Washington residents chip, sweep, hose out from under Helen's debris

A nasty "Old Man on the Mountain" has painted this town a grim gray. People -- when they leave their homes at all -- scuttle down near-vacant streets with a hand or handkerchief over mouth and nose. Passing autos, their headlights peering through the eerie leaden atmosphere, send up swirls of ash.

Mt. St. Helen's encore this week demonstrated that the rumbling volcano has far from finished her performance. In fact, scientists say, the mountain's second major belch May 25 could be one of a rude series lasting years.

But for the folks in Longview, Kelso, and the other towns along the Cowlitz River in Washington State, the more immediate concern is tons of volcanic ash that continue to cover everything. Light rain can turn it from fine powder to concrete.

Some, like retired timberman Vince Bousquet, go at the crust with brooms, then wooden sticks, then shovel . . . then give up. An hour's drive south in Portland, Kathryn and Frank Butler hose down their green Chevy pickup (the one with the "Keep Oregon Green" mudflaps) and hope the ash will not crush the peonies.

Until Sunday, prevailing winds had driven the mountain's outpouring over eastern Washington and on to the Atlantic Coast. Portland and the other cities west of the mountain had been spared. The second eruption, while considerably smaller, spread ash over a 12,000-squre-mile stretch of the North- west coast from Seattle to Eugene, Ore.

Downtown Portland was cordoned off while city workers in respirators and masks used high-pressure fire hoses to blast the ubiquitous ashen crust from streets and sidewalks. The ports of Portland and Vanccouver, Wash., continue to lose $5 million a day s the US Army Corps of Engineers hurriedly dredges the debris from the Columbia River. They have removed 300,000 of an estimated 15 million cubic yards.

The threat of flooding has subsided considerably along the Cowlitz River. But water continues to be a problem in this typically rainy part of the country. Silt has raised the river bottom as much as 15 feet and clogged filtration devices. A power failure following Sunday's eruption knocked out the pumps that fill reservoirs.

"It's all right for people to wash their cars, but we don't want them washing their houses," says Longview Mayor Jack McCullough.

Officials at the Weyerhaeuser Company area office here have only a vague notion of the volcano's effect on their 473,000-acre St. Helens tree farm. "We haven't even found all of our equipment yet," says Weyerhaeuser spokesman Murray Mason.

Unlike Hawaiian volcanos, which have a smoother and more continuous flow of material, those in the Pacific Northwest are inclined to hold back, then let loose more violently.

"This type of lava is not so fluid," says US Geological Survey geologist Mary Hill. "It's a lot stickier and therefore tends to act like a cork in a bottle.

This is what happened May 25, and it may well happen again. The last time St. Helens became active -- in the 1830s -- it erupted 14 times over a 25-year period.
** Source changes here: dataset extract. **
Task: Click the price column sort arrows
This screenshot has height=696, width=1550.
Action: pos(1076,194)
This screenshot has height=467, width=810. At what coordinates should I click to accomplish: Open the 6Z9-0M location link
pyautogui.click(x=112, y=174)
None of those eruptions was as great as the May 18 one, however. Minor earthquake activity inside the mountain continued early this week.

"The geologists expect this kind of throat- clearing, and it may go on for weeks or months or years," observed Officer Curtis Hanson of the Multnomah County division of public safety in Portland. Following Sunday's eruption Washington Gov. Dixy Lee Ray extended the restricted zone around Mt. St. Helens from five miles to 20 miles.